Tuesday, July 11, 2017

This is an excerpt of a story that appeared in CURE Magazine. Read the full article here. 

Sexual health challenges are common among many patients with cancer and survivors. However, these issues with intimacy often fly under the radar because health care practitioners are typically concerned with disease control and other emerging symptoms.
As a leukemia nurse practitioner at Weill Cornell Medical College and NewYork-Presbyterian Hospital, Sandra Allen-Bard, BSN, MSN, AOCNP, ANCC, understands these unmet needs, especially among patients diagnosed with myeloproliferative neoplasms (MPNs).
In an interview with CURE, she discussed a recent study she conducted that examined sexuality and depression in patients with MPNs.

Sandra Allen-Bard, MSN, ANCC, AOCNPNurse extraordinaire Sandra Allen-Bard Why did you want to study intimacy in patients with MPNs?

I think it's something that a lot of health care practitioners don't address with patients. Quality of life issues are kind of looked upon like symptoms, there are scores are out there and there are different ways to measure things. Yet, as health care practitioners, we never ask about sexuality or intimacy with the patients unless they bring it up to us. So, I felt that it was a needed topic to make nurses aware of that subject. I just touched upon it a little bit and we just looked at some of the Cornell data prescribing different medications to help that. I think it can be broadened throughout the whole oncology spectrum. At Cornell, our program involves MPNs, so I felt that would be a good place to start. 

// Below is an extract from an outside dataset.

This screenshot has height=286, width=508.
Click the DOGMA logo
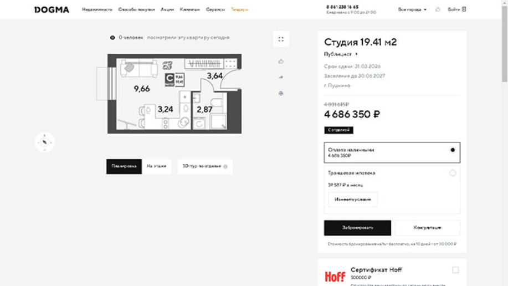pyautogui.click(x=52, y=9)
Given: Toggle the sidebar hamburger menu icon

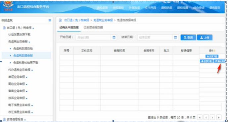Looking at the screenshot, I should 50,20.
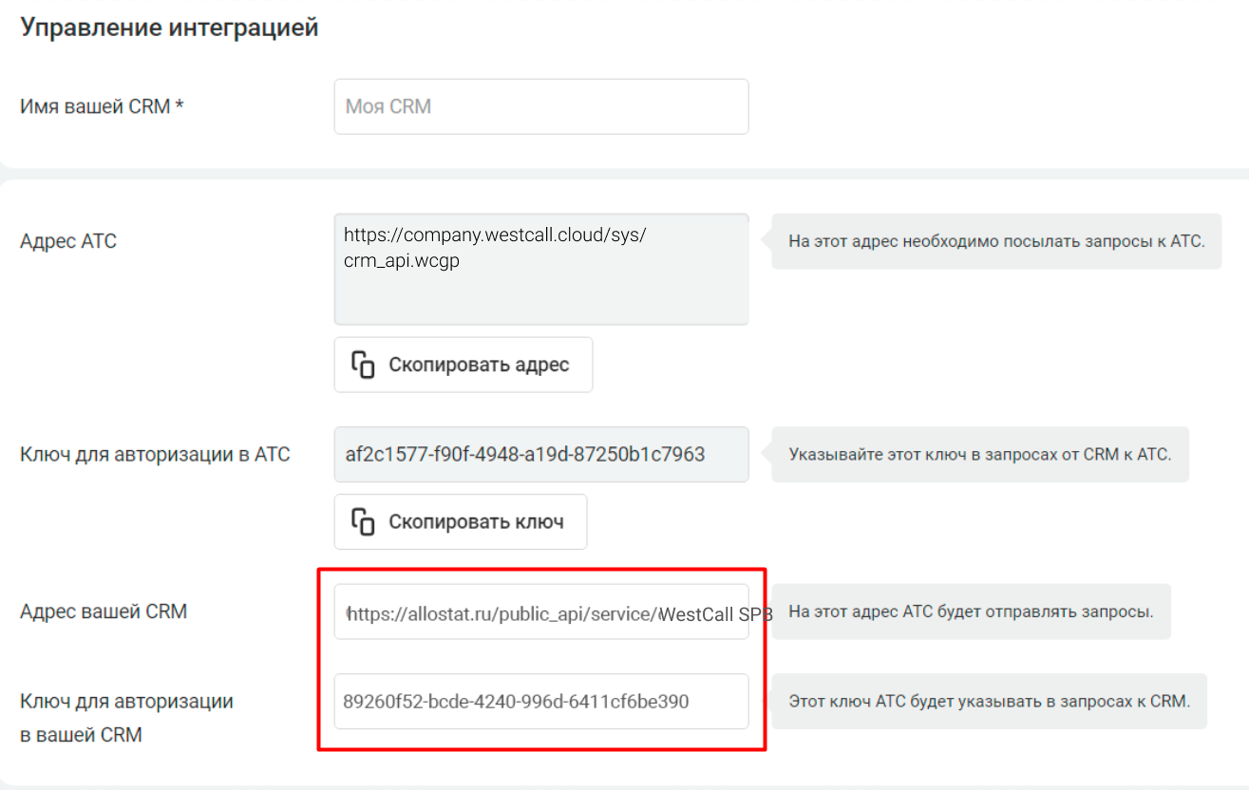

What did you find in this data?

There has been only one study in Sweden looking at intimacy and sexuality in patients with MPN that compared them to the regular control population. It's been very underrated. 
Patients with MPNs have a lot of depression. They need transfusions and have body image issues — in the sense of not feeling well. Our clinical data showed that erectile dysfunction is something that is easily treatable, and that men are more apt to talk to us about it than women are with their symptoms. We usually would refer them to urology for erectile dysfunction, although we did have a small population — about 6 to 8 percent — who have been put on drugs such as Viagra or Cialis. With women, we haven't even touched upon what they are going through with vaginal dryness and body issues. 
We prescribe antidepressants a little more; about 25 percent of our patients with the disease have been on antidepressants. We, as practitioners, are a little more comfortable prescribing those than Viagra. The data is interesting.
We also looked at transfusion-dependent patients. They obviously have a lower quality of life and a much less desire to have any intimacy. That was also looked upon with the other clinical trial. 

Age is another factor. Older patients don't want to talk about it. They don't really care too much about that. So, the younger patient population — those in their 40s and 50s — is something we should focus on. 
I always find that patients say they're well to the physician, but when the physician leaves the patient becomes all chatty with me about what's wrong and how they're really feeling. If you ask the right question, you're going to hear the answer you want to hear. So, if it's "How are you doing today?" they're going to say "fine." But if it's "Are you having any night sweats or itching?" then it makes them aware of something possibly related to their disease.
If we can help patients in any way improve their quality of life or intimacy, then I've made a statement.